# linguistic mistakes committed by politics



## asd5

I mean politics e.g embassadors of countries that English is not the first language when they use English in their political talks committ some mistakes (e.g in meaning) caused by languages interference which prevent them to explain their ideas for others.
i want to discuss this topic with you who can give an example or stories about it


----------



## Fernando

A Spanish Foreign Affairs Minister said (in the context of an EU summit) that all Spanish demands have been achieved but that the meeting should continue "by if the flies". It is a word-by-word translation of a common Spanish expression "por si las moscas" (meaning "just in case").


----------



## french4beth

Even though English _is_ his first language, American president George W. Bush, Jr., regularly makes mistakes.

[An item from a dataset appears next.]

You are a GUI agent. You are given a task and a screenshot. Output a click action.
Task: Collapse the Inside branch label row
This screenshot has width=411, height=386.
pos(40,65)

There are entire web sites devoted to reporting his errors. Here's one: 





> "Our enemies are innovative and resourceful - and so are we," the US president told a high-level meeting of Pentagon officials. "They never stop thinking about new ways to harm our country and our people - and neither do we."


(found here).

Also, former Canadian Prime Minister Jean Chretien was said to have problems with both official languages (English and French) - here's an example: 





> --"We are politicians since a few years," instead of "We've been politicians for a few years," and "I enjoyed to be with him," instead of "I enjoyed being with him"


(found here)


----------



## asd5

Thanks a lot Fernando
Thank you very much french4beth


----------



## danielfranco

Another infamous politician with a penchant for malapropisms was Vice President Dan Quayle. Here's one of my favorites:
"... my fellow astronauts...", when greeting the President, First Lady and former astronauts in a speech.
Anyway, take a look!


----------



## asd5

thank u daniefranco very much
for ur valuable participation


----------



## moura

There was this Portuguese President, the Admiral Américo Tomaz, who ruled Portugal during the dictatorship. He was a real comic figure of the ancient regim, together with is wife Gertrudes, plus her funny hats, and his daughter Natália.
He said once, during one of his travels and on one of the 100.000.000 inaugurations of "important" things, as new fountains: 
This is the first time I am here, since the last time I came. 
(in Portuguese: "desde a última vez que cá vim, é a primeira vez que cá venho").


----------



## Dr. Quizá

Here you can see our "beloved" Generalísimo Franco sending a peace message to the all the world after winning the Spanish Civil War:

http://www.youtube.com/watch?v=BtAm0UepX8s

His English was too good for me. I can't understand a single word of what he says.


----------



## asd5

Thank u moura
Thank u Dr.Quiza
What i want the linguistic mistakes that make misunderstanding between the politician and his people or between him and another politician from another country.I know everbody do mistakes but as english teachers we try to dicrease these mistakes by learning about other's experiments.
 I know that:
To err is human, to forgive is divine


----------



## KateNicole

Just out of curiosity, don't you mean "linguist mistakes committed by _politicians_" as opposed to "politics"?  Politics is the concept, and politicians are the people.


----------



## asd5

KateNicole said:
			
		

> Just out of curiosity, don't you mean "linguist mistakes committed by _politicians_" as opposed to "politics"? Politics is the concept, and politicians are the people.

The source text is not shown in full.